Data listing: Begin
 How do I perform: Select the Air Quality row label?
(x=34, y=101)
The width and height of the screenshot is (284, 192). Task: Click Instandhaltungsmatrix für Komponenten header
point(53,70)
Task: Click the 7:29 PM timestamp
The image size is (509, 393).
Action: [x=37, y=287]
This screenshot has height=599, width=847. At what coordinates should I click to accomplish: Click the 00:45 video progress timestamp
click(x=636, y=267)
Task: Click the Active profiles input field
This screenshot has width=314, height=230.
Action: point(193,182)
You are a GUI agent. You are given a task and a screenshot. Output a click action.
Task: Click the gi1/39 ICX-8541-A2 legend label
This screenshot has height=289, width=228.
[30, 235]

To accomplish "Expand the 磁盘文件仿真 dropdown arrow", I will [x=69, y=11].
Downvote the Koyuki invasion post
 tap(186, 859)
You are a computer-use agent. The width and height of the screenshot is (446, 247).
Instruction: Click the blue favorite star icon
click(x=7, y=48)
Data listing: End
Task requirements »
All lines above containing the string "agent": copy each one.

Task result »
You are a GUI agent. You are given a task and a screenshot. Output a click action.
You are a computer-use agent. The width and height of the screenshot is (446, 247).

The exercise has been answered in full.